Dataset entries
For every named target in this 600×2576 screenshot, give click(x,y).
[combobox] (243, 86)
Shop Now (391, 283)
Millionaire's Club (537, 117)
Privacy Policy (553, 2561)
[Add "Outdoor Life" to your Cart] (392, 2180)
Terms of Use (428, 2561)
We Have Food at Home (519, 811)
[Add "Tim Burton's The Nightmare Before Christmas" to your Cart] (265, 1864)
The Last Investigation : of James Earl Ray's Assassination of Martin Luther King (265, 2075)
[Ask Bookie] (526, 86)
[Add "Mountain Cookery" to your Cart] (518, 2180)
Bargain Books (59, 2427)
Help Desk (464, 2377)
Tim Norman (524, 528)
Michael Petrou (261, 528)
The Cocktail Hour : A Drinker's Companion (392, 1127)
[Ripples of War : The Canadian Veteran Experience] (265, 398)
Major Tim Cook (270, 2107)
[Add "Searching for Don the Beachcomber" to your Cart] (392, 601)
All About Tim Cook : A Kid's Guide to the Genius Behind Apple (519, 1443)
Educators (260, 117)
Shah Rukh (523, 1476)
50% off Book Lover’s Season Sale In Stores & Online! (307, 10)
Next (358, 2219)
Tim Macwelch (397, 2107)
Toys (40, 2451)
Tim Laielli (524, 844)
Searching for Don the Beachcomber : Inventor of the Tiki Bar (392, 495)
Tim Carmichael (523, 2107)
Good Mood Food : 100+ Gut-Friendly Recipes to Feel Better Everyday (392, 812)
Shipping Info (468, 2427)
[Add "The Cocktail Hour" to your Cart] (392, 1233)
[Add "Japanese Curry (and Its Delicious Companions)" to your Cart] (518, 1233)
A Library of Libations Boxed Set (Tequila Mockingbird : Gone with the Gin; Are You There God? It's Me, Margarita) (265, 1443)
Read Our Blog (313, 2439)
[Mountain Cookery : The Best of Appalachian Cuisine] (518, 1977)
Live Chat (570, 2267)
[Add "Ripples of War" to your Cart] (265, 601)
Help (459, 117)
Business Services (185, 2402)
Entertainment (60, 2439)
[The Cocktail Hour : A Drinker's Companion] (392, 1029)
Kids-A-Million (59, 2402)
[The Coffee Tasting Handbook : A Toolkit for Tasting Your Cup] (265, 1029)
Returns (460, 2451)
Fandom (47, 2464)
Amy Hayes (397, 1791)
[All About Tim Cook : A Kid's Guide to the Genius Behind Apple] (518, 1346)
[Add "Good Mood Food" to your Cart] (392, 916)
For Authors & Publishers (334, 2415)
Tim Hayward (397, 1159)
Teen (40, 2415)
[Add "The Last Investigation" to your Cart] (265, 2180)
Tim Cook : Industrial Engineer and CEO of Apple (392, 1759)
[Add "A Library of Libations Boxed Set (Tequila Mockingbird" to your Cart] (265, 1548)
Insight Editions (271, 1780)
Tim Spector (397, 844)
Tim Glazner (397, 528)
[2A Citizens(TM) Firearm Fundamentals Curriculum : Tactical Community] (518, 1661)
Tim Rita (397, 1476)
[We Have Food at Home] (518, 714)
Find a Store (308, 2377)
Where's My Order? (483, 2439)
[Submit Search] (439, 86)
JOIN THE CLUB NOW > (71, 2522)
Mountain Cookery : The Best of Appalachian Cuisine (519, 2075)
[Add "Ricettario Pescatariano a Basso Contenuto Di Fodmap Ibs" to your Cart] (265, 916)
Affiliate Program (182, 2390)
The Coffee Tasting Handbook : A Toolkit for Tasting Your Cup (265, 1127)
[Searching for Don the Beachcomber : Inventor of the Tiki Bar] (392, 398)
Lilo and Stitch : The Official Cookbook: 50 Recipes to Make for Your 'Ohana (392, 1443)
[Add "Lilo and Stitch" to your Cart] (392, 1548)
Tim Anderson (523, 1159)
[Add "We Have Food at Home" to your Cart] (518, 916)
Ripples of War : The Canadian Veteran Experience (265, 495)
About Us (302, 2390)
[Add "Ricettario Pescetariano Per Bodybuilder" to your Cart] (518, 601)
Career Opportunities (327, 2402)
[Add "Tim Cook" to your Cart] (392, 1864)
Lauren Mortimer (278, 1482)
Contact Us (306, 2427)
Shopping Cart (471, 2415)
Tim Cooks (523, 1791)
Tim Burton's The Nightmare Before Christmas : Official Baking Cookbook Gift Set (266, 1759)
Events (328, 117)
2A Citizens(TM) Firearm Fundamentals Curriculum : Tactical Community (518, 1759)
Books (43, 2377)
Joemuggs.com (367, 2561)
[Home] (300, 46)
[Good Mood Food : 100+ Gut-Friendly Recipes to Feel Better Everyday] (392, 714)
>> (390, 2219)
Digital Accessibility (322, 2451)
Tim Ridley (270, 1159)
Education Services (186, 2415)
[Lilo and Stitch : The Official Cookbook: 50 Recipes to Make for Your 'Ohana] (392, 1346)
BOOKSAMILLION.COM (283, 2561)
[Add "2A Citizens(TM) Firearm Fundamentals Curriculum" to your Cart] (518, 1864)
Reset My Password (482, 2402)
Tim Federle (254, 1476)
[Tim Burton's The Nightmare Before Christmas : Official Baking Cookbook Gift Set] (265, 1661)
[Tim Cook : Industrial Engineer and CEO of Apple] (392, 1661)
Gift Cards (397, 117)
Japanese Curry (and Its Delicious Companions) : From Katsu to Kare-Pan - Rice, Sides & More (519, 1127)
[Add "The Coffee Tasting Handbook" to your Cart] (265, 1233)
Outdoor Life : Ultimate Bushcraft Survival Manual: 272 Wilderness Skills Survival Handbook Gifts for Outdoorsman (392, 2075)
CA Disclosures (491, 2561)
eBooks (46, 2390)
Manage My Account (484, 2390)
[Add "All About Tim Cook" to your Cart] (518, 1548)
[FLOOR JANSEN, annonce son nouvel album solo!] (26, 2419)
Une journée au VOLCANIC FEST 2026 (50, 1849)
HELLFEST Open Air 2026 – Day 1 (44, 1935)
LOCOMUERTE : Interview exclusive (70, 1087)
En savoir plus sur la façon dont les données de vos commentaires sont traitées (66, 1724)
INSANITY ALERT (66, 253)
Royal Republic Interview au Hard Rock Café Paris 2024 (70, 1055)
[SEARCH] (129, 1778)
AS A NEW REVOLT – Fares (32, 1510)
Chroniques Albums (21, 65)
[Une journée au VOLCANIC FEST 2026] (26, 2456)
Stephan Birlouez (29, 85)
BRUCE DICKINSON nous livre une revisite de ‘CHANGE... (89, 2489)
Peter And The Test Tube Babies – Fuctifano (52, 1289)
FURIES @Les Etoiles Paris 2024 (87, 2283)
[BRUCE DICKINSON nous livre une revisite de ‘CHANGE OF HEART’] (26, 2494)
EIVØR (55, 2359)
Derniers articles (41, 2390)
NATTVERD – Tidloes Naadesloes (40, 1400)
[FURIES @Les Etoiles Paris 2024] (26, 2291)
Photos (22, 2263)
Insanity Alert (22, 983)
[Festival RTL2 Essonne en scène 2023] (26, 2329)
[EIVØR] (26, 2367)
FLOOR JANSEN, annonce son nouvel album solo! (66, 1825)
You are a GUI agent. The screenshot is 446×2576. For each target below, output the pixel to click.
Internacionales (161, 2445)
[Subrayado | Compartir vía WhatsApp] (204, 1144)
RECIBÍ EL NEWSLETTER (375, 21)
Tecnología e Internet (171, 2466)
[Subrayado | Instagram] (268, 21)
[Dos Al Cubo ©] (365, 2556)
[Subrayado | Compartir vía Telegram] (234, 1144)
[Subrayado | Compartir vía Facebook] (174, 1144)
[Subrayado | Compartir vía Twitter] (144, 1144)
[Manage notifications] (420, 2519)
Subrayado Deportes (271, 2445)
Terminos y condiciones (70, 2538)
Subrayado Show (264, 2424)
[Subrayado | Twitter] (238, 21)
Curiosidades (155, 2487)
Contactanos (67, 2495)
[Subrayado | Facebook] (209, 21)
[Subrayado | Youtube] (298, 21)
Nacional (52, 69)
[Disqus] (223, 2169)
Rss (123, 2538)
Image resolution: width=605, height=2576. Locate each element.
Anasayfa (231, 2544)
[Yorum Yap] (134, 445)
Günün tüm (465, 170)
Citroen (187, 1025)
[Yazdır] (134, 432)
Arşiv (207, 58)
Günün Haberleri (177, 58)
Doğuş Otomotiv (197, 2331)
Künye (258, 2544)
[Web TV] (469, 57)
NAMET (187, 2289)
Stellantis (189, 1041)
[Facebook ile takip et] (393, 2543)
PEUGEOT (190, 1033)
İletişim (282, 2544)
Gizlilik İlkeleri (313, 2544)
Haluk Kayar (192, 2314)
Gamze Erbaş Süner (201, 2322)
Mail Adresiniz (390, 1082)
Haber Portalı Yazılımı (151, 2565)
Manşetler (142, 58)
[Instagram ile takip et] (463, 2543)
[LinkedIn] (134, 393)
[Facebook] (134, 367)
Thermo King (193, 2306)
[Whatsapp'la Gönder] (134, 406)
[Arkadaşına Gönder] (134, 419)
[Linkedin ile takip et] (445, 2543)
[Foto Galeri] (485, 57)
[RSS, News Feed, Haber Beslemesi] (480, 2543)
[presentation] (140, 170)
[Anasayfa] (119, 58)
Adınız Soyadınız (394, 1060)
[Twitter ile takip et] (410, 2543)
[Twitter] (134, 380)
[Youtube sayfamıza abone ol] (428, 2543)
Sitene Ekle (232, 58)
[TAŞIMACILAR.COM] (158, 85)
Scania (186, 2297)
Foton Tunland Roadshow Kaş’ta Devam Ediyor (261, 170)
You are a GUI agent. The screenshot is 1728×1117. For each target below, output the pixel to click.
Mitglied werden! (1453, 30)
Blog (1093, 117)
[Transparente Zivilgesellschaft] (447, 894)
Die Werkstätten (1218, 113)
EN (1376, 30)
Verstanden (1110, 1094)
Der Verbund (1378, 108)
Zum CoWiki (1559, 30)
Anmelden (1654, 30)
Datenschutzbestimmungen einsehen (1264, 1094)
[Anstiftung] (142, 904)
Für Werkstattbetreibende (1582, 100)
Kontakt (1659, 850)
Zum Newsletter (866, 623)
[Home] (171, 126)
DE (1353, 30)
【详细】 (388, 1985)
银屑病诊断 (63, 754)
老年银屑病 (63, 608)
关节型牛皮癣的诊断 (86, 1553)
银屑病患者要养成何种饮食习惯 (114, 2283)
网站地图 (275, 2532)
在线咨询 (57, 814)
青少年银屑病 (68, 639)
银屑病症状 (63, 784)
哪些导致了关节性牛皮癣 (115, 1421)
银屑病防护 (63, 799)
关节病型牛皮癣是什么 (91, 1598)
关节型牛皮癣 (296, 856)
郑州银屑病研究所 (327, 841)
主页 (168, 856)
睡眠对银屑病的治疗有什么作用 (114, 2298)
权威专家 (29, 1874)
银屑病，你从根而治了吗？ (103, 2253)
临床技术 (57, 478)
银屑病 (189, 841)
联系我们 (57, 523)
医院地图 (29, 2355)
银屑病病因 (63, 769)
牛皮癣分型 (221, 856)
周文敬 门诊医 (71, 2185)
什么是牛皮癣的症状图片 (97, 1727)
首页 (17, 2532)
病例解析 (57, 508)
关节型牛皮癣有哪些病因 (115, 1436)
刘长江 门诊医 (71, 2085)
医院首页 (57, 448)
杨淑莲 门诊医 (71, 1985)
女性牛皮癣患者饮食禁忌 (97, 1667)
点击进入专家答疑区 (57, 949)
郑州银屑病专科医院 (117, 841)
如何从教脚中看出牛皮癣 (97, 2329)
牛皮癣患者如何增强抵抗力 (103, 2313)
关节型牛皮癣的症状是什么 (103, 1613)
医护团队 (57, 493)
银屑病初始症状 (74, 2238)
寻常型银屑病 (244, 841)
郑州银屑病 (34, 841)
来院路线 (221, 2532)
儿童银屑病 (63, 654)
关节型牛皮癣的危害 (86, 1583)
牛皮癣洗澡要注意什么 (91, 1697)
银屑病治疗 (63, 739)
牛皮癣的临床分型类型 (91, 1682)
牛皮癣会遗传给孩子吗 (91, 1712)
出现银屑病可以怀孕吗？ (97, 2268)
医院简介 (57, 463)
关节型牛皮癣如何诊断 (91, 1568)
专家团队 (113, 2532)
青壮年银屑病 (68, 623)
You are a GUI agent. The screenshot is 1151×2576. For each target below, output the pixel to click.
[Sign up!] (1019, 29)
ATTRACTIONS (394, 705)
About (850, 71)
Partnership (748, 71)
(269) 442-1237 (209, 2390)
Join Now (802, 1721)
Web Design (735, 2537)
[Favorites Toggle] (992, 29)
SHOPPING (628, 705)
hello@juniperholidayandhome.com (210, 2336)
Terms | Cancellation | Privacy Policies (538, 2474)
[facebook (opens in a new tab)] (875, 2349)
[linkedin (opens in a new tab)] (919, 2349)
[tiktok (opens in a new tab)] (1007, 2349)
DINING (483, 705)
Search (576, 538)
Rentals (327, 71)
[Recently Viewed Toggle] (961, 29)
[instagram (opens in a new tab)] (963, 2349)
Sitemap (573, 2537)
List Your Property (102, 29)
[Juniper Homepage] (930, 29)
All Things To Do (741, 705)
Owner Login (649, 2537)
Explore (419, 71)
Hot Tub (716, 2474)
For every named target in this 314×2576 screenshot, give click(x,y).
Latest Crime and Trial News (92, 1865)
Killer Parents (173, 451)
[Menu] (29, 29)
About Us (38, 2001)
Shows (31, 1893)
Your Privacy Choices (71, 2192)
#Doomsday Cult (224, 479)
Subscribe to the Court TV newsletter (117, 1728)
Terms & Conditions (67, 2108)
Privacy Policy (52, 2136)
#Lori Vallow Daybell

About this task
Your answer must be the lines above from the one containing "Help Desk (464, 2377)" to the one containing "Cart] (392, 601)", both included, restated word for word.

Result of the exercise
Help Desk (464, 2377)
Tim Norman (524, 528)
Michael Petrou (261, 528)
The Cocktail Hour : A Drinker's Companion (392, 1127)
[Ripples of War : The Canadian Veteran Experience] (265, 398)
Major Tim Cook (270, 2107)
[Add "Searching for Don the Beachcomber" to your Cart] (392, 601)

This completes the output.